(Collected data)
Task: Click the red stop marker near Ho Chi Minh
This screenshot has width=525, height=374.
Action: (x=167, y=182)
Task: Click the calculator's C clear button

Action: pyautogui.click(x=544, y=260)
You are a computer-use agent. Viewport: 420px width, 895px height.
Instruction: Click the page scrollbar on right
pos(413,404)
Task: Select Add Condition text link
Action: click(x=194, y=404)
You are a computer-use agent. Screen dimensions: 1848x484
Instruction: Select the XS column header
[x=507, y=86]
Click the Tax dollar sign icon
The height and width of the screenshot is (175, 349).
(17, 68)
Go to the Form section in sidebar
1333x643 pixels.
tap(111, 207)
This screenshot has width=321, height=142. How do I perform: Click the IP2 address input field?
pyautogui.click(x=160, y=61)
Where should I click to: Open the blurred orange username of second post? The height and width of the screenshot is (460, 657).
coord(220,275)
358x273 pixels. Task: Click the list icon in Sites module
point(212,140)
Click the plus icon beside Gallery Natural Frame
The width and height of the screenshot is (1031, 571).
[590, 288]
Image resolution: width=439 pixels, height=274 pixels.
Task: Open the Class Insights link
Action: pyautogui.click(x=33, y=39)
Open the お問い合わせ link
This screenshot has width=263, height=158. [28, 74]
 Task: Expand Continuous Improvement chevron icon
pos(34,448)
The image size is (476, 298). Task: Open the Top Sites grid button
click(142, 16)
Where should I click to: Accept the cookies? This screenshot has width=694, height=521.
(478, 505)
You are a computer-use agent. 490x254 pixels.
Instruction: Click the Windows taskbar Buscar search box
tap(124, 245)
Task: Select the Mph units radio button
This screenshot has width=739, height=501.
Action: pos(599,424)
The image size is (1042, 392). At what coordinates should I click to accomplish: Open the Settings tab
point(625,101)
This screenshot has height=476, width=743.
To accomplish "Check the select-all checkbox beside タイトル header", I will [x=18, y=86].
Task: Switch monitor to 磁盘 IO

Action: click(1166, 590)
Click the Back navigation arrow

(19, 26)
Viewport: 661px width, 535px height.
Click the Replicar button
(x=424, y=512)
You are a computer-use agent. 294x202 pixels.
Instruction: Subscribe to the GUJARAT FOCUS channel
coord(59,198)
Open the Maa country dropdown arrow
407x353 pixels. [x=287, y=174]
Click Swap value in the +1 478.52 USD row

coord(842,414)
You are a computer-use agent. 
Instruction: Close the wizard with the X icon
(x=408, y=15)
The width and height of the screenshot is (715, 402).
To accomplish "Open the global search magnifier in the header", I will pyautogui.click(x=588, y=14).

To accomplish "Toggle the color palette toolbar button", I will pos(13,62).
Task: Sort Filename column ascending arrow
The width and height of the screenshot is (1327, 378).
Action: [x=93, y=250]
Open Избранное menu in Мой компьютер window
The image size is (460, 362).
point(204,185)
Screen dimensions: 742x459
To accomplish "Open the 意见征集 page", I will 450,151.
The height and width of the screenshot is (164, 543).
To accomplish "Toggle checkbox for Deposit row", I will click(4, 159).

» **PROBLEM DETAILS**
Copy only this part of the entries above: the line with "Task: Select the Mph units radio button", the line with "This screenshot has height=476, width=743.", and the lines between, all exactly as written.

» **WRITTEN ANSWER**
Task: Select the Mph units radio button
This screenshot has width=739, height=501.
Action: pos(599,424)
The image size is (1042, 392). At what coordinates should I click to accomplish: Open the Settings tab
point(625,101)
This screenshot has height=476, width=743.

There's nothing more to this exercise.